Au vu de cette situation, l'administration fiscale peut-elle remettre en cause la réduction d'impôt obtenue ?
La bonne réponse est... Non
Dans la plupart des dispositifs de défiscalisation immobilière, le bénéfice de la réduction d'impôt suppose que le bien soit loué de manière effective et continue pendant toute la durée de l'engagement de location.
Lorsqu'un locataire donne son congé pendant la période couverte par l'engagement de location, le bailleur doit impérativement trouver un nouveau locataire, dans un délai de 12 mois à compter de la date de réception de la lettre recommandée par laquelle le locataire sortant lui a signifié son congé.
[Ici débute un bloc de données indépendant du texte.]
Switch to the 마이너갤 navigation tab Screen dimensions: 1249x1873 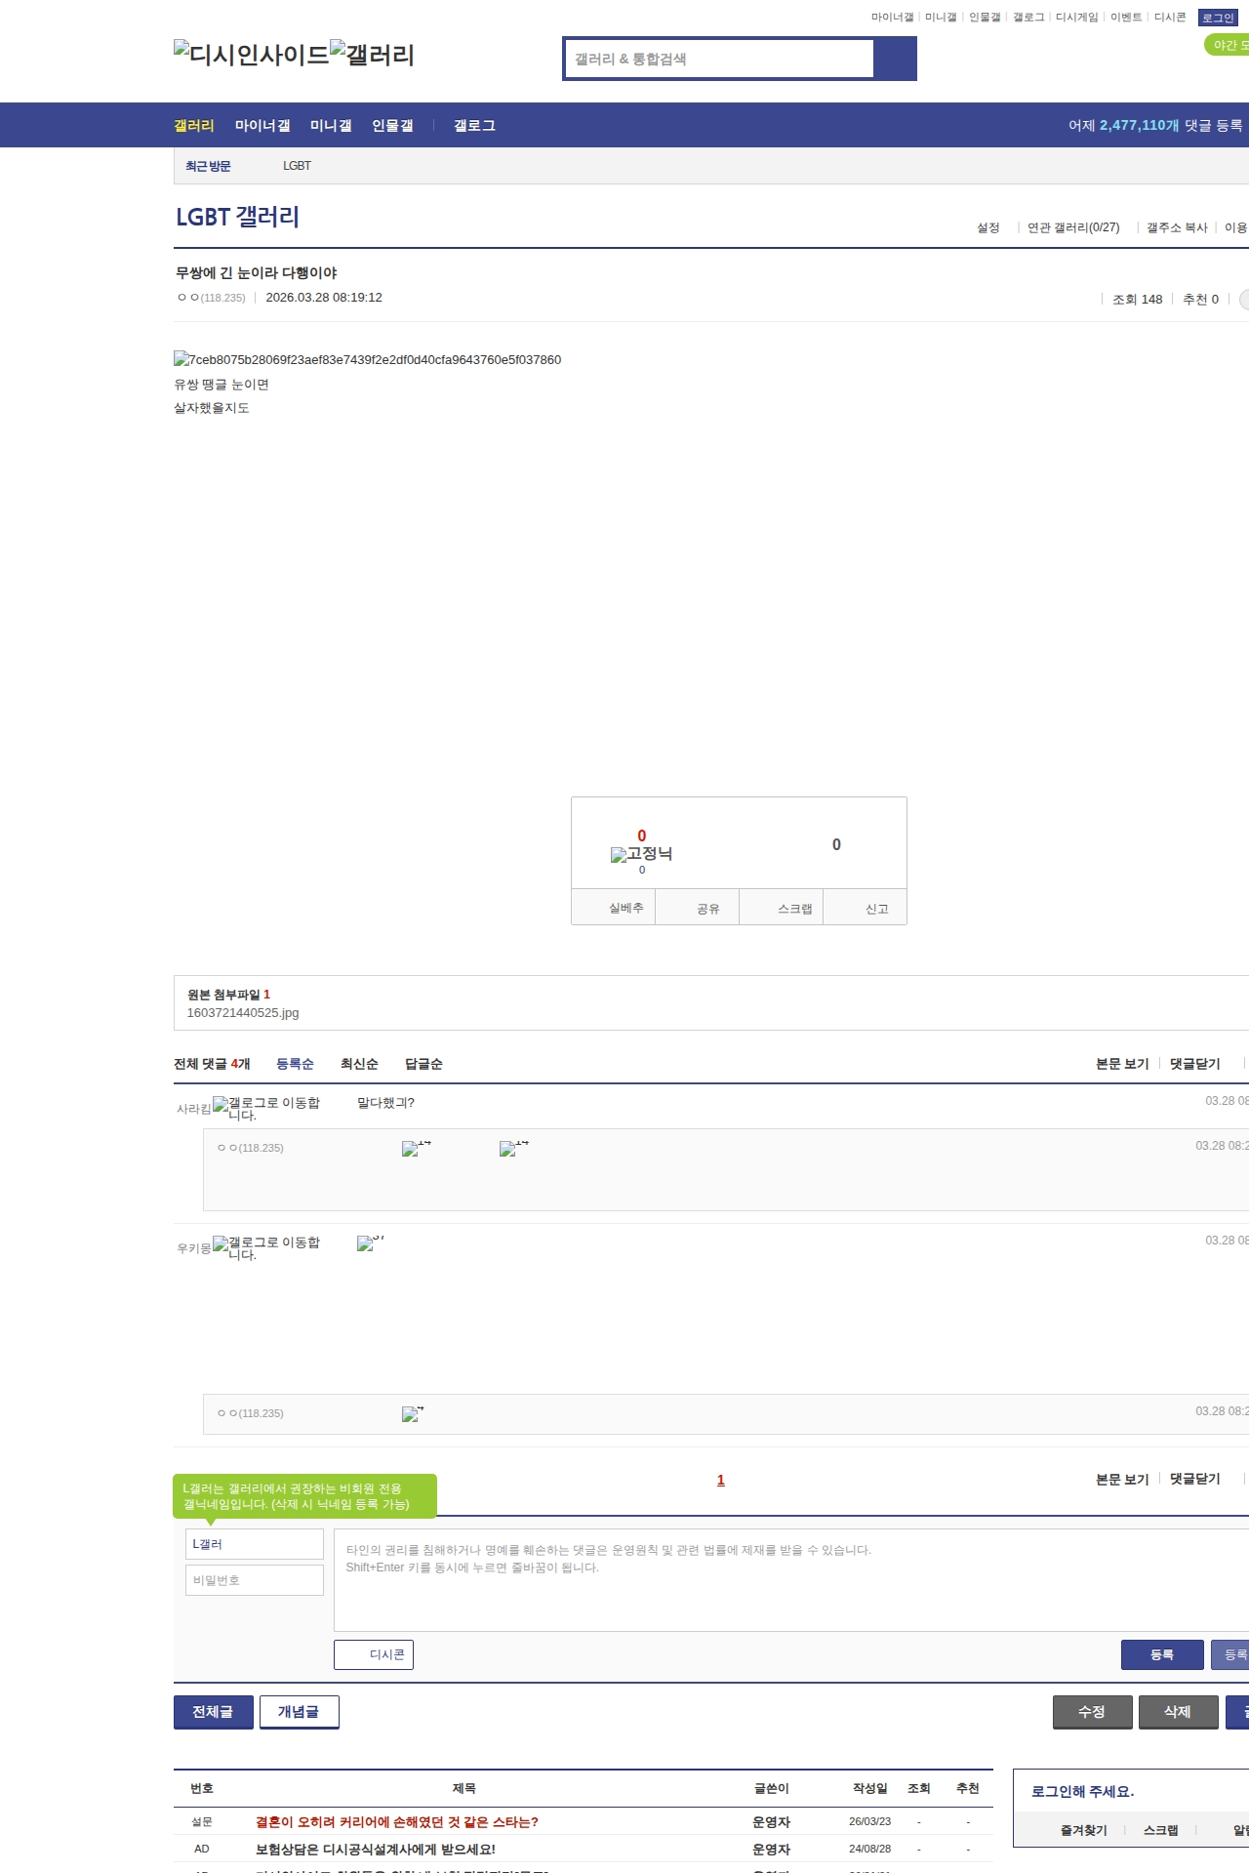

A défaut de relocation effective dans ce délai de 12 mois, l'administration pourra remettre en cause la réduction d'impôt obtenue.
Ici, puisque l'appartement n'a pas été reloué depuis près de 13 mois, l'administration fiscale peut effectivement remettre en cause la réduction d'impôt obtenue par le propriétaire.
Repas d'équipe : avec ou sans TVA (récupérable) ?
Petite question du jour :
Avant les vacances d'été, un dirigeant d'entreprise emmène toute son équipe au restaurant pour déjeuner.
Parce que la société prend en charge cette dépense, qui concerne uniquement les collaborateurs de l'entreprise, peut-elle déduire la TVA facturée par le restaurant ?
La bonne réponse est... Non
La TVA qui grève une note de restaurant, engagée par l'entreprise à l'occasion d'un évènement particulier, comme ici un repas d'entreprise, est récupérable dans la mesure où cette dépense est de nature à resserrer les liens du personnel, renforcer leur motivation, etc.